Stored items
--- START ---

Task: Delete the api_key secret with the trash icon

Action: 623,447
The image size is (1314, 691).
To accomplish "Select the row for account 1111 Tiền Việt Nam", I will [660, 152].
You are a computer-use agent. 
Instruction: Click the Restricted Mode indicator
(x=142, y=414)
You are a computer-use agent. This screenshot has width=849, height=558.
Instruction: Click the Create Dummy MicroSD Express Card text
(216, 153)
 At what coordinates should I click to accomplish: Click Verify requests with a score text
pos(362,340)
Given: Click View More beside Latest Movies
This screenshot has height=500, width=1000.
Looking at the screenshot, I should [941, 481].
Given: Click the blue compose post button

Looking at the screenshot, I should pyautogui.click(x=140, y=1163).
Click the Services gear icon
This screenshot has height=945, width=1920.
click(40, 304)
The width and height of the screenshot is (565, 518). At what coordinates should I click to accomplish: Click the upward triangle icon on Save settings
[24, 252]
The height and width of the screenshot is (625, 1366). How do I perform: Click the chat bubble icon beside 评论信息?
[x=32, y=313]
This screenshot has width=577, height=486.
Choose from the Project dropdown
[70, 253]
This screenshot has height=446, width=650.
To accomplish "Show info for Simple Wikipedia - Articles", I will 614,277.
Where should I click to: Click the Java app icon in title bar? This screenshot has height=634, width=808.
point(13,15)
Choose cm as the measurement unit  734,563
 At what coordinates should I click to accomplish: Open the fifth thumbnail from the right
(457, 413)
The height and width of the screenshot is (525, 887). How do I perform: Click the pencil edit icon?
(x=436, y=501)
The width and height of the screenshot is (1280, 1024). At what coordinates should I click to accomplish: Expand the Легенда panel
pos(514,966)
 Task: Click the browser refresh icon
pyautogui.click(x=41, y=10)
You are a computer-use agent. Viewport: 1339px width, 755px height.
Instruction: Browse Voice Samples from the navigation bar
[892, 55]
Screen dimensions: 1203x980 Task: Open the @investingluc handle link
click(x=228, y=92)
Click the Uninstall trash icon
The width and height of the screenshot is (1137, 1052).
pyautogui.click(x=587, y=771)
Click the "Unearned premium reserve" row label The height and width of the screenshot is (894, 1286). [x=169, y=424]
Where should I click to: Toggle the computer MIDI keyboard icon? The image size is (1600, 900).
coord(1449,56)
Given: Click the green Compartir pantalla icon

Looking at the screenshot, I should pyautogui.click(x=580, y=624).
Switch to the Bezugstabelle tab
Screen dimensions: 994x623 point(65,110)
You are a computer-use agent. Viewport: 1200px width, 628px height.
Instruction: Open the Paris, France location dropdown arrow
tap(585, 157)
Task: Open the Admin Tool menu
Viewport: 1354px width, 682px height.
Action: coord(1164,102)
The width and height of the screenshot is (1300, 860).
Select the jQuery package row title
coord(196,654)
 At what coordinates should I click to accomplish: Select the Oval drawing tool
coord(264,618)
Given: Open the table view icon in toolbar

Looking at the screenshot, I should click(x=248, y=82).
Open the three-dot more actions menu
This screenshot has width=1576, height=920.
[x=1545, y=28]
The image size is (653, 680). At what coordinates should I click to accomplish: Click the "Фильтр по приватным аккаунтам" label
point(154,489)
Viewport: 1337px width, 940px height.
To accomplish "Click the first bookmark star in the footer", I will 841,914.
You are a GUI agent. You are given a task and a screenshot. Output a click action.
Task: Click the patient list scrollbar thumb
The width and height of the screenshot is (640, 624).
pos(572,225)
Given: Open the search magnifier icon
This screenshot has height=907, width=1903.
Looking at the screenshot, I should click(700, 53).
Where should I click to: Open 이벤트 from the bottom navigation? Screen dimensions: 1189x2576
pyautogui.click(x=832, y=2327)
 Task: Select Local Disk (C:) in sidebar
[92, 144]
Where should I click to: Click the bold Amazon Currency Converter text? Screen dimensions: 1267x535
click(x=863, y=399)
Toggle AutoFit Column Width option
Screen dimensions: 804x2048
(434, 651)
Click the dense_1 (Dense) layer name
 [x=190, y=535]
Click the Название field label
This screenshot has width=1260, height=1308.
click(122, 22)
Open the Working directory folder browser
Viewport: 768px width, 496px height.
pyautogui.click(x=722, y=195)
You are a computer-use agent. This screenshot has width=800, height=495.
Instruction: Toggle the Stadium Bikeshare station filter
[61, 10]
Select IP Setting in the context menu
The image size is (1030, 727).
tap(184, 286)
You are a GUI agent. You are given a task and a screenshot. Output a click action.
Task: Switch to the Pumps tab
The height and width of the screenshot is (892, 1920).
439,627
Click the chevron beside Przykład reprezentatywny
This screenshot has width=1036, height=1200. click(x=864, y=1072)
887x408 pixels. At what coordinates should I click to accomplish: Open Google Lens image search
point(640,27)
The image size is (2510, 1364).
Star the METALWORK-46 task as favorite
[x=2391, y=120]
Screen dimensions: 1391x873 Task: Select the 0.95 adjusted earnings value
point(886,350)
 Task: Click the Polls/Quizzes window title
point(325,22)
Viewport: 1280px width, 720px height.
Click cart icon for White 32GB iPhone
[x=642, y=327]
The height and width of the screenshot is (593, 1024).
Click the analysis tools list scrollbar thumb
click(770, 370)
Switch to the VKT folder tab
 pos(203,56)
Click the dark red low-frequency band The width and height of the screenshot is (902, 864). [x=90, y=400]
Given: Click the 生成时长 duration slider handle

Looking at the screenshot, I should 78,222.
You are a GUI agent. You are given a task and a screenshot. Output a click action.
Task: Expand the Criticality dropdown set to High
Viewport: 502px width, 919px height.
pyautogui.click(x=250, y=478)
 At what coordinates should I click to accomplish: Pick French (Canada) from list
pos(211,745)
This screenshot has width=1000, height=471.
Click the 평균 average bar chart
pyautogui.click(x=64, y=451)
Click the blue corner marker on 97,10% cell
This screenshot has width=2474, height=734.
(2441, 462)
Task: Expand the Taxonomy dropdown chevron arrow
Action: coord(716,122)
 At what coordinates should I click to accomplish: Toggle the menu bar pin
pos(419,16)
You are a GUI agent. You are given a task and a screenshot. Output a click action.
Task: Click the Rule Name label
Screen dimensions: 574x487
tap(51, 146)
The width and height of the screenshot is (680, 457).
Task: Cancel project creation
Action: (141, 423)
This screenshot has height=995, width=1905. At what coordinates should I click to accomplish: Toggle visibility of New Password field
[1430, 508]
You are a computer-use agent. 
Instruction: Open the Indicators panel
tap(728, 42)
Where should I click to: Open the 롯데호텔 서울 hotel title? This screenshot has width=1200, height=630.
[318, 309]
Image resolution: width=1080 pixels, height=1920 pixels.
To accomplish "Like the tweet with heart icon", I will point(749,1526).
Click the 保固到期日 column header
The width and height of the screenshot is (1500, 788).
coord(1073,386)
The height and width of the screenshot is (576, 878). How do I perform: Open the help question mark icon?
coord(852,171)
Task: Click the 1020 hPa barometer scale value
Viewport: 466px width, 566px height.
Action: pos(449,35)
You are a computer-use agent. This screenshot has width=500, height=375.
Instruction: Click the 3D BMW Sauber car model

--- END ---

→ **EXERCISE GOAL**:
Write out every line of the data exactly, leaving nothing out.

→ **RESPONSE AREA**:
Task: Delete the api_key secret with the trash icon

Action: 623,447
The image size is (1314, 691).
To accomplish "Select the row for account 1111 Tiền Việt Nam", I will [660, 152].
You are a computer-use agent. 
Instruction: Click the Restricted Mode indicator
(x=142, y=414)
You are a computer-use agent. This screenshot has width=849, height=558.
Instruction: Click the Create Dummy MicroSD Express Card text
(216, 153)
 At what coordinates should I click to accomplish: Click Verify requests with a score text
pos(362,340)
Given: Click View More beside Latest Movies
This screenshot has height=500, width=1000.
Looking at the screenshot, I should [941, 481].
Given: Click the blue compose post button

Looking at the screenshot, I should pyautogui.click(x=140, y=1163).
Click the Services gear icon
This screenshot has height=945, width=1920.
click(40, 304)
The width and height of the screenshot is (565, 518). At what coordinates should I click to accomplish: Click the upward triangle icon on Save settings
[24, 252]
The height and width of the screenshot is (625, 1366). How do I perform: Click the chat bubble icon beside 评论信息?
[x=32, y=313]
This screenshot has width=577, height=486.
Choose from the Project dropdown
[70, 253]
This screenshot has height=446, width=650.
To accomplish "Show info for Simple Wikipedia - Articles", I will 614,277.
Where should I click to: Click the Java app icon in title bar? This screenshot has height=634, width=808.
point(13,15)
Choose cm as the measurement unit  734,563
 At what coordinates should I click to accomplish: Open the fifth thumbnail from the right
(457, 413)
The height and width of the screenshot is (525, 887). How do I perform: Click the pencil edit icon?
(x=436, y=501)
The width and height of the screenshot is (1280, 1024). At what coordinates should I click to accomplish: Expand the Легенда panel
pos(514,966)
 Task: Click the browser refresh icon
pyautogui.click(x=41, y=10)
You are a computer-use agent. Viewport: 1339px width, 755px height.
Instruction: Browse Voice Samples from the navigation bar
[892, 55]
Screen dimensions: 1203x980 Task: Open the @investingluc handle link
click(x=228, y=92)
Click the Uninstall trash icon
The width and height of the screenshot is (1137, 1052).
pyautogui.click(x=587, y=771)
Click the "Unearned premium reserve" row label The height and width of the screenshot is (894, 1286). [x=169, y=424]
Where should I click to: Toggle the computer MIDI keyboard icon? The image size is (1600, 900).
coord(1449,56)
Given: Click the green Compartir pantalla icon

Looking at the screenshot, I should pyautogui.click(x=580, y=624).
Switch to the Bezugstabelle tab
Screen dimensions: 994x623 point(65,110)
You are a computer-use agent. Viewport: 1200px width, 628px height.
Instruction: Open the Paris, France location dropdown arrow
tap(585, 157)
Task: Open the Admin Tool menu
Viewport: 1354px width, 682px height.
Action: coord(1164,102)
The width and height of the screenshot is (1300, 860).
Select the jQuery package row title
coord(196,654)
 At what coordinates should I click to accomplish: Select the Oval drawing tool
coord(264,618)
Given: Open the table view icon in toolbar

Looking at the screenshot, I should click(x=248, y=82).
Open the three-dot more actions menu
This screenshot has width=1576, height=920.
[x=1545, y=28]
The image size is (653, 680). At what coordinates should I click to accomplish: Click the "Фильтр по приватным аккаунтам" label
point(154,489)
Viewport: 1337px width, 940px height.
To accomplish "Click the first bookmark star in the footer", I will 841,914.
You are a GUI agent. You are given a task and a screenshot. Output a click action.
Task: Click the patient list scrollbar thumb
The width and height of the screenshot is (640, 624).
pos(572,225)
Given: Open the search magnifier icon
This screenshot has height=907, width=1903.
Looking at the screenshot, I should click(700, 53).
Where should I click to: Open 이벤트 from the bottom navigation? Screen dimensions: 1189x2576
pyautogui.click(x=832, y=2327)
 Task: Select Local Disk (C:) in sidebar
[92, 144]
Where should I click to: Click the bold Amazon Currency Converter text? Screen dimensions: 1267x535
click(x=863, y=399)
Toggle AutoFit Column Width option
Screen dimensions: 804x2048
(434, 651)
Click the dense_1 (Dense) layer name
 [x=190, y=535]
Click the Название field label
This screenshot has width=1260, height=1308.
click(122, 22)
Open the Working directory folder browser
Viewport: 768px width, 496px height.
pyautogui.click(x=722, y=195)
You are a computer-use agent. This screenshot has width=800, height=495.
Instruction: Toggle the Stadium Bikeshare station filter
[61, 10]
Select IP Setting in the context menu
The image size is (1030, 727).
tap(184, 286)
You are a GUI agent. You are given a task and a screenshot. Output a click action.
Task: Switch to the Pumps tab
The height and width of the screenshot is (892, 1920).
439,627
Click the chevron beside Przykład reprezentatywny
This screenshot has width=1036, height=1200. click(x=864, y=1072)
887x408 pixels. At what coordinates should I click to accomplish: Open Google Lens image search
point(640,27)
The image size is (2510, 1364).
Star the METALWORK-46 task as favorite
[x=2391, y=120]
Screen dimensions: 1391x873 Task: Select the 0.95 adjusted earnings value
point(886,350)
 Task: Click the Polls/Quizzes window title
point(325,22)
Viewport: 1280px width, 720px height.
Click cart icon for White 32GB iPhone
[x=642, y=327]
The height and width of the screenshot is (593, 1024).
Click the analysis tools list scrollbar thumb
click(770, 370)
Switch to the VKT folder tab
 pos(203,56)
Click the dark red low-frequency band The width and height of the screenshot is (902, 864). [x=90, y=400]
Given: Click the 生成时长 duration slider handle

Looking at the screenshot, I should 78,222.
You are a GUI agent. You are given a task and a screenshot. Output a click action.
Task: Expand the Criticality dropdown set to High
Viewport: 502px width, 919px height.
pyautogui.click(x=250, y=478)
 At what coordinates should I click to accomplish: Pick French (Canada) from list
pos(211,745)
This screenshot has width=1000, height=471.
Click the 평균 average bar chart
pyautogui.click(x=64, y=451)
Click the blue corner marker on 97,10% cell
This screenshot has width=2474, height=734.
(2441, 462)
Task: Expand the Taxonomy dropdown chevron arrow
Action: coord(716,122)
 At what coordinates should I click to accomplish: Toggle the menu bar pin
pos(419,16)
You are a GUI agent. You are given a task and a screenshot. Output a click action.
Task: Click the Rule Name label
Screen dimensions: 574x487
tap(51, 146)
The width and height of the screenshot is (680, 457).
Task: Cancel project creation
Action: (141, 423)
This screenshot has height=995, width=1905. At what coordinates should I click to accomplish: Toggle visibility of New Password field
[1430, 508]
You are a computer-use agent. 
Instruction: Open the Indicators panel
tap(728, 42)
Where should I click to: Open the 롯데호텔 서울 hotel title? This screenshot has width=1200, height=630.
[318, 309]
Image resolution: width=1080 pixels, height=1920 pixels.
To accomplish "Like the tweet with heart icon", I will point(749,1526).
Click the 保固到期日 column header
The width and height of the screenshot is (1500, 788).
coord(1073,386)
The height and width of the screenshot is (576, 878). How do I perform: Open the help question mark icon?
coord(852,171)
Task: Click the 1020 hPa barometer scale value
Viewport: 466px width, 566px height.
Action: pos(449,35)
You are a computer-use agent. This screenshot has width=500, height=375.
Instruction: Click the 3D BMW Sauber car model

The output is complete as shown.